<<<<

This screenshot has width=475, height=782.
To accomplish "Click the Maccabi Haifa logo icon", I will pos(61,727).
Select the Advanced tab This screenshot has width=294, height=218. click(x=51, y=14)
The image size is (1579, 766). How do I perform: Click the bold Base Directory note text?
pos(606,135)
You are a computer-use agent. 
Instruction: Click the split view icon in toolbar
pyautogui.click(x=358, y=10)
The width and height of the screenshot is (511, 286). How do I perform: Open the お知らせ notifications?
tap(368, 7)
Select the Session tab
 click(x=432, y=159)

>>>>
<<<<

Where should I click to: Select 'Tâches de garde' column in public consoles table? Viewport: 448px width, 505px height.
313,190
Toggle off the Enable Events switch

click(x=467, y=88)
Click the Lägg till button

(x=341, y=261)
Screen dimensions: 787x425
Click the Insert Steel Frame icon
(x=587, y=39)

>>>>

■ EXERCISE DIRECTIONS ■
What lines in the entries contain "This"? Report each one by copying it.

■ EXERCISE RESULT ■
This screenshot has width=475, height=782.
Select the Advanced tab This screenshot has width=294, height=218. click(x=51, y=14)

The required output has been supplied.